🤖 AI Summary
This work addresses the limitation of existing approaches that overlook the specialization disparities among large language models (LLMs) across diverse tasks, thereby struggling to balance varied reasoning demands and task complexity. To this end, the authors propose a task-aware LLM committee framework that integrates Monte Carlo Tree Search (MCTS) with a structured archive of successful execution trajectories. The framework dynamically selects the most suitable expert model by semantically matching current task contexts with historical successful paths. Furthermore, it introduces an adaptive dual-signal weighting mechanism that combines real-time model evaluation with historical utility to guide decision-making. Experiments on benchmarks including WebShop, HumanEval, and the 24 Game demonstrate significant improvements in both task success rates and search efficiency, outperforming strong baselines.
📝 Abstract
Large language models (LLMs) have shown strong capabilities across diverse decision-making tasks. However, existing approaches often overlook the specialization differences among available models, treating all LLMs as uniformly applicable regardless of task characteristics. This limits their ability to adapt to varying reasoning demands and task complexities.
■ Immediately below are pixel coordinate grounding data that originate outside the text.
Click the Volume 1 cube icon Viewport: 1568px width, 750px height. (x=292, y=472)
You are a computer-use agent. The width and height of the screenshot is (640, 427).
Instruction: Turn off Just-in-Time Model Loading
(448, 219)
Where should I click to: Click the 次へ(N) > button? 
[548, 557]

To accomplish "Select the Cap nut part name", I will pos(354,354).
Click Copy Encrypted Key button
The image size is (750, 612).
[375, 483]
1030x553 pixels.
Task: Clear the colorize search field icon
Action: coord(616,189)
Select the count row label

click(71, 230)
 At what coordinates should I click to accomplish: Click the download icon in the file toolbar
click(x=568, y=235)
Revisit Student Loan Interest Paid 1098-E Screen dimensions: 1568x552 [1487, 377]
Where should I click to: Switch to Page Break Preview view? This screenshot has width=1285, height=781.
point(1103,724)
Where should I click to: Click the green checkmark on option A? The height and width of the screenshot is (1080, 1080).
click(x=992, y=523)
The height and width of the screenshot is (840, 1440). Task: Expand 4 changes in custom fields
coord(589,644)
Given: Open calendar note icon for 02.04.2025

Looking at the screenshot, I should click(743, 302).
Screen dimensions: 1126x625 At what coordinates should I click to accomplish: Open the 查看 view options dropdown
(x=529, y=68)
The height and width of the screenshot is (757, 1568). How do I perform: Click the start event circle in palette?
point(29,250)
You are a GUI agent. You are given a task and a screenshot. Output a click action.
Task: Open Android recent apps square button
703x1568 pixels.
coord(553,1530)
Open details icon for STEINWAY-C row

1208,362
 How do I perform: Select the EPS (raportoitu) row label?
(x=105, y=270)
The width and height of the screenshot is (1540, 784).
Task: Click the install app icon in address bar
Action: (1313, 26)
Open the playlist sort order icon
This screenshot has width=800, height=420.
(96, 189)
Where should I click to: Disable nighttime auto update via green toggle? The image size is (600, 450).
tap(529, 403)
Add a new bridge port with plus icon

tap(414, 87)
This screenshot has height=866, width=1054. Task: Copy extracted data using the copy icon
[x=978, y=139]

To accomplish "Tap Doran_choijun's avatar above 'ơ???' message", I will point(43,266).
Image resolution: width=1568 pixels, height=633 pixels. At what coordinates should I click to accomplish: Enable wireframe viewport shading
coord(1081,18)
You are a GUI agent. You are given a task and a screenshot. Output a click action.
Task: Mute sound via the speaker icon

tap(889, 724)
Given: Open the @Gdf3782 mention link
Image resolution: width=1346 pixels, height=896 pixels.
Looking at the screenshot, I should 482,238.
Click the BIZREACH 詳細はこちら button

In this work, we propose Task-Aware LLM Council (TALC), a task-adaptive decision framework that integrates a council of LLMs with Monte Carlo Tree Search (MCTS) to enable dynamic expert selection and efficient multi-step planning. Each LLM is equipped with a structured success memory profile derived from prior task trajectories, enabling semantic matching between current reasoning context and past successes. At each decision point, TALC routes control to the most contextually appropriate model and estimates node value using a dual-signal mechanism that fuses model-based evaluations with historical utility scores. These signals are adaptively weighted based on intra-node variance and used to guide MCTS selection, allowing the system to balance exploration depth with planning confidence. Experiments on WebShop, HumanEval, and the Game of 24 demonstrate that TALC achieves superior task success rates and improved search efficiency compared to strong baselines, validating the benefits of specialization-aware routing and adaptive planning.